本發明公開了一種去除血紅素的大腸桿菌鐵蛋白突變體及包含它的重組體系。去除血紅素的大腸桿菌鐵蛋白突變體，其DNA序列如SEQ NO：1所示。與現有技術相比，本發明所提供的去除血紅素的大腸桿菌鐵蛋白突變體(M52A突變體)具有降低蛋白穩定性和可化學誘導重新獲得蛋白穩定性的特性，其四級結構并未發生明顯變化，仍為球形殼狀結構；野生型鐵蛋白Tm(50％蛋白質發生變性的溫度)為69.9℃，而突變體M52A的Tm僅為54.3℃，與氯化血紅素化學誘導后其Tm恢復為67.7℃，因此，該突變體因其具有可調控的溫度穩定性，可作為一種通過小分子誘導控制溫度穩定性的蛋白質納米載體。

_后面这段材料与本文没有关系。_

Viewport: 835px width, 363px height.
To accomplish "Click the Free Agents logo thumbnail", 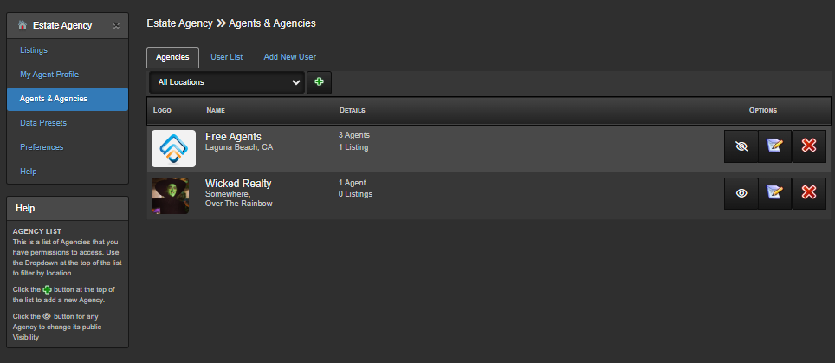I will tap(173, 148).
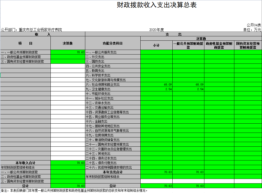Select the 本年收入合计 label cell
This screenshot has width=262, height=193.
25,163
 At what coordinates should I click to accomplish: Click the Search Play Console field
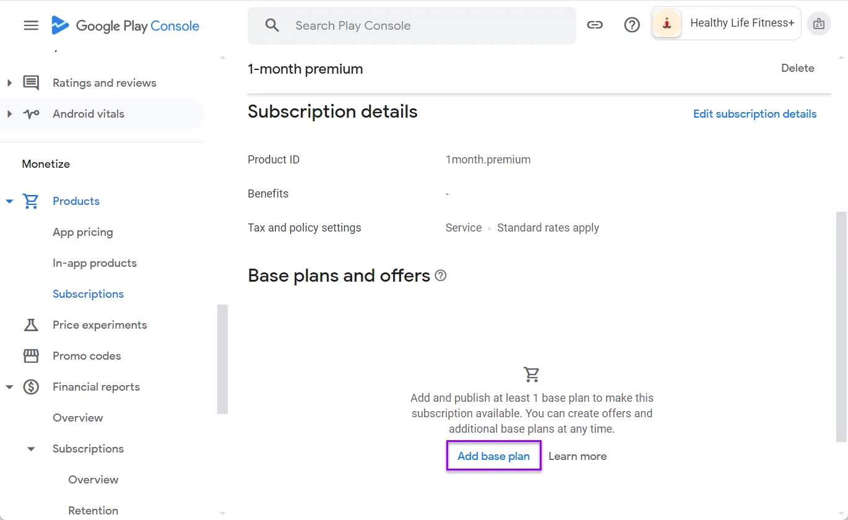pyautogui.click(x=412, y=25)
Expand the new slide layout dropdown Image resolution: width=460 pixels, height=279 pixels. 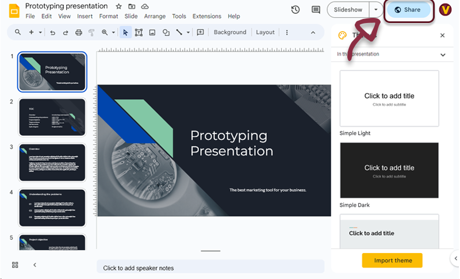coord(40,33)
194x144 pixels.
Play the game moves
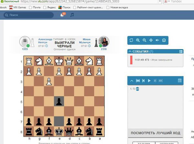(x=149, y=80)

1.一種去除血紅素的大腸桿菌鐵蛋白突變體，其特征在于：其DNA序列如SEQ NO：1所示，去除血紅素的大腸桿菌鐵蛋白突變體是將第52位蛋氨酸突變為丙氨酸。2.如權利要求1所述的去除血紅素的大腸桿菌鐵蛋白突變體，其特征在于：其氨基酸序列如SEQ NO：2所示，且該序列第52位由蛋氨酸突變為丙氨酸。3.權利要求1或2所述的去除血紅素的大腸桿菌鐵蛋白突變體的制備方法，其特征在于：其擴增的引物對為：上游引物：5’-ATCGATGAAGCGAAACATGCAGATCG-3’下游引物：5’-GCTTTCATGGTATTCCACATCGTTCAG-3’。4.如權利要求3所述的制備方法，其特征在于：其純化方法包括順序相接的如下步驟：(1)挑取含重組質粒pET32Ek/LIC-M52A的大腸桿菌搖菌培養，當培養至OD₆₀₀達到0.6，30℃下用終濃度0.5mM IPTG誘導3h；(2)離心收集菌體并洗滌；(3)用Ni-NTA親和柱純化：向洗滌后的菌體中加入1×Binding Buffer重懸菌體，超聲破碎菌液后離心，然后取離心液通過0.22μm水系膜過濾后上樣，用10mM咪唑洗脫去除雜蛋白，最后用15mM咪唑洗脫液收集目標蛋白洗脫，最后在25℃溫度下用2U/μL腸激酶酶切20h，即可獲得目標蛋白。5.權利要求1或2所述的去除血紅素的大腸桿菌鐵蛋白突變體恢復穩定性的化學誘導方法，其特征在于：將血紅素與去除血紅素的大腸桿菌鐵蛋白突變體以摩爾比1:10均勻混合，在25℃下誘導36h。6.一種重組體系，其特征在于：在所述的重組體系上克隆有如SEQ NO：1所示的DNA序列；所述的重組體系包括重組質粒和重組菌。